It’s been nearly forty years since Tim Hauser, a former Madison Avenue marketing executive, paid his bills by driving a New York City cab while aspiring to form a harmony vocal quartet sui generis that could authentically embrace varied musical styles, and still create something wholly unique in the field of American popular song.

Hauser had been in doo-wop groups, folk groups, and even in a short-lived quintet named The Manhattan Transfer, but as the sounds of jazz, R&B, pop, rock ‘n’ roll, salsa and swing poured out of brownstones, Hauser now dreamt of four-part harmonies without limits.

In the Fall of 1972, Hauser’s taxi fare was an aspiring young singer named Laurel Massé, who was familiar with the sole album by Hauser’s earlier Manhattan Transfer combo, and was looking to form a group. A few weeks later, another of Hauser’s fares invited him to a party where he met Brooklyn native Janis Siegel; although already in a group, Siegel agreed to help out on some demos and before long she was the third member of The Manhattan Transfer. As Hauser, Massé and Siegel began rehearsing, Massé’s then-boyfriend, who was drumming in a Broadway pit band, introduced Hauser and Siegel to Alan Paul, who was co-starring in the original production of Grease, and the rest, as they say, is history.

Tim, Janis, Alan and Laurel

In 1974 the group began performing regularly throughout New York City at Trude Hellers, Mercer Arts Center, Max’s Kansas City, Club 82, and other cutting edge cabaret venues. By the end of the year they were the number one live attraction in New York City, prompting Newsweek to send a writer to their show at Reno Sweeney’s in Greenwich Village to report on this growing phenomenon.
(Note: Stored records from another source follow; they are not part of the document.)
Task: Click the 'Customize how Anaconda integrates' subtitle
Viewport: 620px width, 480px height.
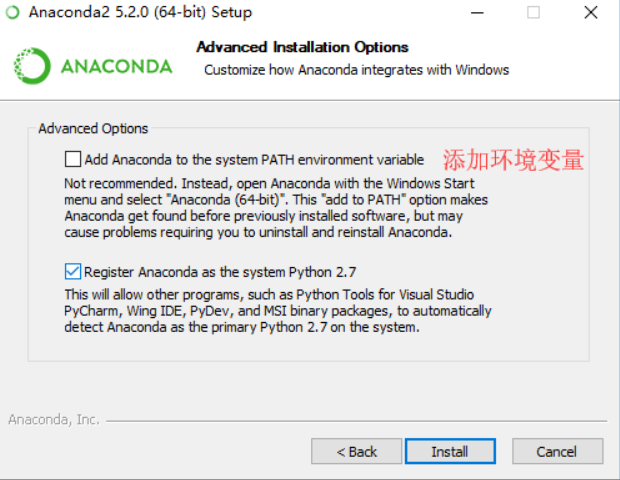Action: pos(356,70)
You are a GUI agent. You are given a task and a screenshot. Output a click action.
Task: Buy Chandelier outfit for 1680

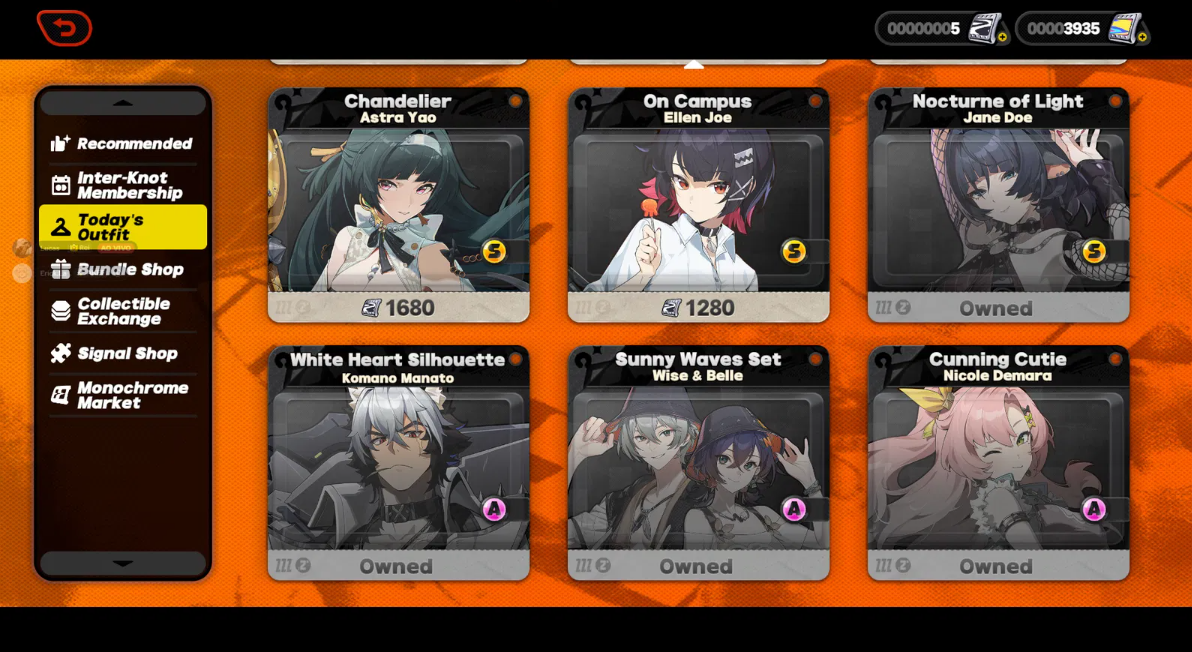pyautogui.click(x=398, y=307)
Signed to Atlantic Records by the legendary head of the label, Ahmet Ertegun, the group released their self-titled debut in 1975; the second single from the album, a remake of the Friendly Brothers gospel classic “Operator,” gave the group their first national hit. “Operator” took radio stations by storm, from the opening four-part a cappella intro to Siegel’s emotional lead vocal, eventually peaking in the Top 20.

As “Operator” rose up the charts, the group was invited to make guest appearances on various variety shows and television specials. Hollywood took notice; and the band was soon tapped to helm a weekly hour-long summer replacement comedy-variety show. The Manhattan Transfer show premiered on August 10, 1975, broadcast in CBS’ old Ed Sullivan time slot, Sunday nights at 8:00PM. Despite censors restricting performances of some of their more risqué songs (“Well Well Well, My Cat Fell In The Well”), and some in the writing staff trying to appeal to youngsters who normally watched The Wonderful World of Disney at that hour, the band still managed to do some wonderful things including featuring Bob Marley and the Wailers in their first US television appearance.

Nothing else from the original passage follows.